Identify every line in the entries below that contains the string "Task", and copy each such line in full.
-- start --
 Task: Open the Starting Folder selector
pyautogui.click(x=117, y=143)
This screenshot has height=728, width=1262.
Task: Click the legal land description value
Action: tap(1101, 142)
-- end --
Result of this exercise:
 Task: Open the Starting Folder selector
Task: Click the legal land description value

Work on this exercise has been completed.